Avoir trouvé des remèdes pour combattre le fléau dévastateur qui s’est abattu sur la vigne et des procédés pratiques pour appliquer ces remèdes, c’est beaucoup, mais ce n’est pas tout. Le propriétaire livré à son initiative et à ses propres forces est souvent impuissant à utiliser les découvertes qui lui fourniraient le moyen de se défendre ; il faut qu’on lui vienne aussi en aide, qu’on facilite et qu’on encourage ses tentatives, qu’on multiplie les expériences et les exemples pour gagner sa confiance.

Dans cet ordre d’idées, nous avons pensé qu’une Société possédant un matériel approprié à des besoins financiers d’une grande puissance, pourrait rendre d’immenses services aux viticulteurs en les aidant de diverses manières à combattre le fléau qui s’est abattu sur leur propriété viticole.

Pour remplir sa mission, c’est-à-dire pour répondre à tous les besoins de la viticulture, la Société qui est aujourd’hui constituée ( [1]) divise ses opérations de la manière suivante :

1° La location des appareils pour le traitement des vignes avec le sulfocarbonate appliqué au moyen du procédé de l’eau ;

2° Le traitement et la régénération à forfait des vignes phylloxérées ;

3° La reconstitution des vignobles qui ont été détruits ;

4° La vente des brevets, soit aux communes, soit aux propriétaires ;

5° La cession des licences ou la location du système avec redevances annuelles ;

6° La fabrication et la vente des sulfocarbonates ou de tous autres ingrédients reconnus efficaces ;

7° La location des machines ou l’entreprise à forfait des irrigations ou des élévations d’eau pour la submersion des vignes ;

8° La prise à bail de domaines ruinés par le phylloxéra.

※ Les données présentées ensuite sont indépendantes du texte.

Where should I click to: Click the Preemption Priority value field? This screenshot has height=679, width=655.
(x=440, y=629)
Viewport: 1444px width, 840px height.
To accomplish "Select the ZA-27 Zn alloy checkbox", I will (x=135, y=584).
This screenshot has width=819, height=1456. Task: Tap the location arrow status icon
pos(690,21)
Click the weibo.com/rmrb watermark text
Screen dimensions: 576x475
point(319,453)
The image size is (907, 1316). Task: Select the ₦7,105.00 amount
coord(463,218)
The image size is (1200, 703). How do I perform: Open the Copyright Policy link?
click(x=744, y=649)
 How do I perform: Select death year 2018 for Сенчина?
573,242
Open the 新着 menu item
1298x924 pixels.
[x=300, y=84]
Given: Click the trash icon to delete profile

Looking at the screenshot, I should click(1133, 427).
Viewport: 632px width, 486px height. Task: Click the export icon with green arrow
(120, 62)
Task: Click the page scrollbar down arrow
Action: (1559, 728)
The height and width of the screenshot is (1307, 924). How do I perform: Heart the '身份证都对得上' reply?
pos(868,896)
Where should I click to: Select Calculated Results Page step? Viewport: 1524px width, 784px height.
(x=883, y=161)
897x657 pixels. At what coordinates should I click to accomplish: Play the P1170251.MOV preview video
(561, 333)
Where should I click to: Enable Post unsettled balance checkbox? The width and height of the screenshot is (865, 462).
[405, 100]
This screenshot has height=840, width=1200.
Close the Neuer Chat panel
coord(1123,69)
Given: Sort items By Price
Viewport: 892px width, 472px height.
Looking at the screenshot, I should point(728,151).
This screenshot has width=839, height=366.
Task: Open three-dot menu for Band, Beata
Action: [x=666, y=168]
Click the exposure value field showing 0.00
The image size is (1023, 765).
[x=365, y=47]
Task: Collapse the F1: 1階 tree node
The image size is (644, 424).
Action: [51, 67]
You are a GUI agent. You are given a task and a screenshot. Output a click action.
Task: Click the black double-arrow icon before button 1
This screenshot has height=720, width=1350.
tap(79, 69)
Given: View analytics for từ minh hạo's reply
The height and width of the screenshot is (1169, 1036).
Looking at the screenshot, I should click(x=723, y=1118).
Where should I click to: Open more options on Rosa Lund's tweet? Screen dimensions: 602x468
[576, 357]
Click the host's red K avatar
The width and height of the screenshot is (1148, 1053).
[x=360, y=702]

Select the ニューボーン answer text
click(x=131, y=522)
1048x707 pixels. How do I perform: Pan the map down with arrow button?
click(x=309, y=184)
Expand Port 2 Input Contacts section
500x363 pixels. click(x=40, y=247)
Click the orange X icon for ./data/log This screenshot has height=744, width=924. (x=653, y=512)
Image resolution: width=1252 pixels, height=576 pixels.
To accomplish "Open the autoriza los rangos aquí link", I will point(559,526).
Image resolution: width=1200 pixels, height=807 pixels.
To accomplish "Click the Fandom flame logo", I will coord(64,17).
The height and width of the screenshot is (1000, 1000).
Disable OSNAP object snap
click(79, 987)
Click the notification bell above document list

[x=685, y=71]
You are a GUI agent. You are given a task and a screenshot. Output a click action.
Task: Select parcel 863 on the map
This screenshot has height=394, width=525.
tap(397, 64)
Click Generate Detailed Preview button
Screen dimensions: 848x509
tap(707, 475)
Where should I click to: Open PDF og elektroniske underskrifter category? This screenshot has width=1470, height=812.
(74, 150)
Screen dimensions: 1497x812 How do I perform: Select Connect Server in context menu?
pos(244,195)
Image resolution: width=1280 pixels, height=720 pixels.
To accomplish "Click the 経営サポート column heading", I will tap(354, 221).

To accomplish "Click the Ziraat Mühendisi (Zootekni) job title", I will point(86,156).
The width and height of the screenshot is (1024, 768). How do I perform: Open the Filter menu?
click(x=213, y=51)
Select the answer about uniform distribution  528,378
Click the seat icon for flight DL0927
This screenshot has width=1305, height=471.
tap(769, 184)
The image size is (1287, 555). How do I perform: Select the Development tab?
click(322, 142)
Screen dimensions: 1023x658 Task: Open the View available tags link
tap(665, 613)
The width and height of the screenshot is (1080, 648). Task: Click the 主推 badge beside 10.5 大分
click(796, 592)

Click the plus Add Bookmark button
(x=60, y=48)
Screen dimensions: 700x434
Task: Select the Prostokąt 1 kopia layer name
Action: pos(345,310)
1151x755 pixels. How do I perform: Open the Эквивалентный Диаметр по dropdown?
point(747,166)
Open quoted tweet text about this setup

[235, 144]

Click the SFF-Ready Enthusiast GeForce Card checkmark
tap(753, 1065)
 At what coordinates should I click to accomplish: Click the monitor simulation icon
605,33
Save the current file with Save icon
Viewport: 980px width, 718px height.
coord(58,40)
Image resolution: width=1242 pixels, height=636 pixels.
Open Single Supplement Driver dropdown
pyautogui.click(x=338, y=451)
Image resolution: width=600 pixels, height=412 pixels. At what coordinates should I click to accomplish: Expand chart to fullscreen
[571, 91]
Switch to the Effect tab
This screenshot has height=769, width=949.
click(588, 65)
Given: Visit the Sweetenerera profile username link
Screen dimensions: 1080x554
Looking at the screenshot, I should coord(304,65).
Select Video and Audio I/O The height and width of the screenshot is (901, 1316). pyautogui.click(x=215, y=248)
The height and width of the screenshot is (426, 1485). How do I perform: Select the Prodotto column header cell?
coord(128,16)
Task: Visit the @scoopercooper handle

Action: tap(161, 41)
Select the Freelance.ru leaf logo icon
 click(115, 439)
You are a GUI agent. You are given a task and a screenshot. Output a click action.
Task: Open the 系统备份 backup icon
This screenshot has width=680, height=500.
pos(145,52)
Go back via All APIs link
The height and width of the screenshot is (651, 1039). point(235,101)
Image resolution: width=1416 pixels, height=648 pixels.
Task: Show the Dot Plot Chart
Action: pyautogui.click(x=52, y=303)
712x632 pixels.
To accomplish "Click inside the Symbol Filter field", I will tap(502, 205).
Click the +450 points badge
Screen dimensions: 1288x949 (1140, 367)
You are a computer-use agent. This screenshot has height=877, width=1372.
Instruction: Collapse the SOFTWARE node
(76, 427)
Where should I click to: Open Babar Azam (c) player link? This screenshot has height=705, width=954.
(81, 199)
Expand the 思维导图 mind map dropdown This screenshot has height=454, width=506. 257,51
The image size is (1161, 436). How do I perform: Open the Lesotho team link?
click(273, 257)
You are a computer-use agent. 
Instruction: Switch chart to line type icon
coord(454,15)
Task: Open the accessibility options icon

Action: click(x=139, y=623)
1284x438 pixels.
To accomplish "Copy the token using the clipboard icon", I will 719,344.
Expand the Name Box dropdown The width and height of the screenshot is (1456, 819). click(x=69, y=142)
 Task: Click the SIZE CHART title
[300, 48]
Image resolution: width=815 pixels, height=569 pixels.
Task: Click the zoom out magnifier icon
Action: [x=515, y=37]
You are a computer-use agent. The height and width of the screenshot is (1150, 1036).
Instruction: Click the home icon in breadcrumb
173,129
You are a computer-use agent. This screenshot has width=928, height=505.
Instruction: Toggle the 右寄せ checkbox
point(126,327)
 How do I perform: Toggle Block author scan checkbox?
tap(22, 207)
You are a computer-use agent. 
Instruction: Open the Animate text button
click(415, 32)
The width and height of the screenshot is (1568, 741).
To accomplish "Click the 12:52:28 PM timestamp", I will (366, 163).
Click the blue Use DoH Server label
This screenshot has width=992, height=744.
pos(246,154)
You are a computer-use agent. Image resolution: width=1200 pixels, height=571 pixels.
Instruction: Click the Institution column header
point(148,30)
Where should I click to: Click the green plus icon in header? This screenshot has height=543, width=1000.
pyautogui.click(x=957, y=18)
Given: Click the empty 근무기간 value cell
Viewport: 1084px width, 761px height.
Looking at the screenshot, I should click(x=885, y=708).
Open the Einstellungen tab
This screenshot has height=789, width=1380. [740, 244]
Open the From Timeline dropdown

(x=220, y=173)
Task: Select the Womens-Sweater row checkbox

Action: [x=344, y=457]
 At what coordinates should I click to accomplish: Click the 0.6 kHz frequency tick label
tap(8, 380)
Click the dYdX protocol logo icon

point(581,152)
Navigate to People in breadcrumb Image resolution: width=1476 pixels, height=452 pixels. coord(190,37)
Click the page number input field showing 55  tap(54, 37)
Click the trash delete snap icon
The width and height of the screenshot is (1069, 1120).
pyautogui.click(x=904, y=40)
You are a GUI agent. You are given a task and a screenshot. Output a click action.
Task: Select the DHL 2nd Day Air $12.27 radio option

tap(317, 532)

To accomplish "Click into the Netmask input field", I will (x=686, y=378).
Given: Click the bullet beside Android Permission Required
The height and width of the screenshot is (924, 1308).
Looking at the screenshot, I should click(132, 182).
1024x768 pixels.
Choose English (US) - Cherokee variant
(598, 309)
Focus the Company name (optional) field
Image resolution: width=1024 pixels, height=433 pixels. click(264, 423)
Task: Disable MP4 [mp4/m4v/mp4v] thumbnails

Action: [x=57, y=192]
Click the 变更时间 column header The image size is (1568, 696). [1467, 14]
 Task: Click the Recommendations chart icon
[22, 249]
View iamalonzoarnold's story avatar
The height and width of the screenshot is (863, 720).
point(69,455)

En un mot, la Société peut se prêter à tout arrangement avec les propriétaires qui voudront traiter ou reconstituer leurs vignes au moyen du sulfocarbonate, appliqué avec le procédé de l’eau, qui est celui auquel elle s’est arrêtée comme donnant les plus sérieuses garanties.

Ainsi tombent toutes, les unes après les autres, les critiques souvent partiales accumulées contre le remède de l’illustre M. Dumas, président de la Commission supérieure du phylloxéra, et la question du sulfocarbonatage se trouve par suite réduite à ceci : il s’agit de savoir, pour le viticulteur , s’il peut ou veut faire une dépense de 260 à 550 francs suivant les cas, pour appliquer un remède sûr et capable de sauver son vignoble, le reste concernant entièrement l’institution qui a été fondée et qui a pour mission de lever les difficultés d’application.

D’autre part, la loi sur les syndicats qui fait intervenir l’état pour une forte part dans les dépenses, quand les propriétaires se réunissent en associations syndicales, est un puissant encouragement pour les viticulteurs qui veulent lutter contre le mal.

C’est ainsi que se fera peu à peu la vulgarisation de cette médication et que l’on arrivera, y compris le concours de tous autres remèdes qui, dans l’avenir, pourront être reconnus efficaces et avantageux, à combattre le terrible fléau qui sévit en ce moment sur la viticulture.

(Suite et fin. -Voy. p. 102, 122 et 154) P. Mouillerfert, Professeur à l’école nationale d’agriculture de Grignon.

[1Société Nationale contre le phylloxéra, 10, place Vendôme, Paris.